Rimessi in spalla gli zaini, riprendiamo
il cammino. Proseguiamo su altre cenge esposte, seguite da una ripida salita
fino alla Forcella Pramaggiore. Una volta in forcella, siamo premiati da un
altro panorama mozzafiato: davanti a noi si aprono le Dolomiti Bellunesi,
con le imponenti sagome del Civetta, Pelmo e Antelao.
Con un po' di
attenzione, si riesce a intravedere anche il ghiacciaio della Marmolada in
lontananza.
Da qui inizia la lunga discesa. Mentre
scendiamo, ci imbattiamo in uno stambecco che ci osserva dall'alto di un
masso. Quando si muove, fa cadere una scarica di sassi che rotola proprio
dietro di noi, creando un momento di tensione e adrenalina. Dopo qualche
minuto, lo stambecco si allontana, e noi riprendiamo a camminare.
La discesa continua lungo un sentiero
tortuoso che gradualmente si addentra nel bosco.
L'ombra degli alberi ci
offre un po' di sollievo dal sole del mezzogiorno, ma la fatica inizia a
farsi sentire.
Quando raggiungiamo il quasi secco letto del Rio Postegae,
decidiamo di fermarci per una meritata pausa.
Troviamo un grande salice
sotto cui sdraiarci; il suo fresco riparo è una vera benedizione.
Beviamo un
po' d'acqua, sgranocchiamo degli snack e godiamo del suono rilassante del
torrente.
Dopo una mezz'ora di riposo, è tempo di
ripartire. Mancano ancora alcuni chilometri e l'idea di raggiungere il
Rifugio Pordenone ci dà la forza di continuare. Quando arriviamo al bivio
per il rifugio, ci rendiamo conto che, prima di raggiungerlo, ci attende
un'ultima breve salita di circa cento metri di dislivello.
È la batosta finale
che non ti aspetti, quando pensi che sia tutto finito.

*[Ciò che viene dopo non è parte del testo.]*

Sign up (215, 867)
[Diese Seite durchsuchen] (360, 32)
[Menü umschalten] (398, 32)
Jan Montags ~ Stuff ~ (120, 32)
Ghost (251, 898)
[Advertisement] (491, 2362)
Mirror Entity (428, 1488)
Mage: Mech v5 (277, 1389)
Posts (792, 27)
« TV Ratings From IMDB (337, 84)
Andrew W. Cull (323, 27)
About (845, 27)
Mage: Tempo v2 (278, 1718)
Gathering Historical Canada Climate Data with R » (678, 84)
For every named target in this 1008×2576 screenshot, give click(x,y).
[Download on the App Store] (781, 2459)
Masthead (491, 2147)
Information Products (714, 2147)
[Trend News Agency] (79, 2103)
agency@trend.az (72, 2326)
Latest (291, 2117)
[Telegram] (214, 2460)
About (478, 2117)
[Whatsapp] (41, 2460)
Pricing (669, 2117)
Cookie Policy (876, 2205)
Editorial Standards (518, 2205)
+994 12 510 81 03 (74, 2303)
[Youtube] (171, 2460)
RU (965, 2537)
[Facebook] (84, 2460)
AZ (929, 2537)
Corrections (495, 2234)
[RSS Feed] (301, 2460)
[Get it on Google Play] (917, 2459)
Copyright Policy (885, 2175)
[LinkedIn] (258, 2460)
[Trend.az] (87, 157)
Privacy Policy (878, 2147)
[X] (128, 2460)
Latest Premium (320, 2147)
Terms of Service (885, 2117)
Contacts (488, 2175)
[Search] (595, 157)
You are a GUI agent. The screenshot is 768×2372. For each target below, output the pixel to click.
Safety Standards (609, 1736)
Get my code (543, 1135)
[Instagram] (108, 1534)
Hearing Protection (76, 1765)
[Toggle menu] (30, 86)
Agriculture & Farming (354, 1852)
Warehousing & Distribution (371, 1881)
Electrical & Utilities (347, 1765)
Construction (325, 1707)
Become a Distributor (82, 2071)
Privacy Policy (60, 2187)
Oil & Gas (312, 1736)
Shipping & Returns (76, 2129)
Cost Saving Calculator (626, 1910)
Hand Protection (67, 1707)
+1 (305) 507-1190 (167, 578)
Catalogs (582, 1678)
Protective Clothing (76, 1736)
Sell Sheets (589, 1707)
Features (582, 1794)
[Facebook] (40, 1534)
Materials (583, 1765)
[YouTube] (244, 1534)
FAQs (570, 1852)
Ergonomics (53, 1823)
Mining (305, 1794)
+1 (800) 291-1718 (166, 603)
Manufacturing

Finalmente arriviamo al rifugio, esausti
ma soddisfatti. Ordiniamo subito tre birre e ci sediamo su una panca
all'aperto, godendo della fresca brezza montana. Concludere il trekking con
una birra fresca, un piatto di frico fumante e un caffè al rifugio sembra il
modo perfetto per chiudere questa avventura nelle Dolomiti Friulane.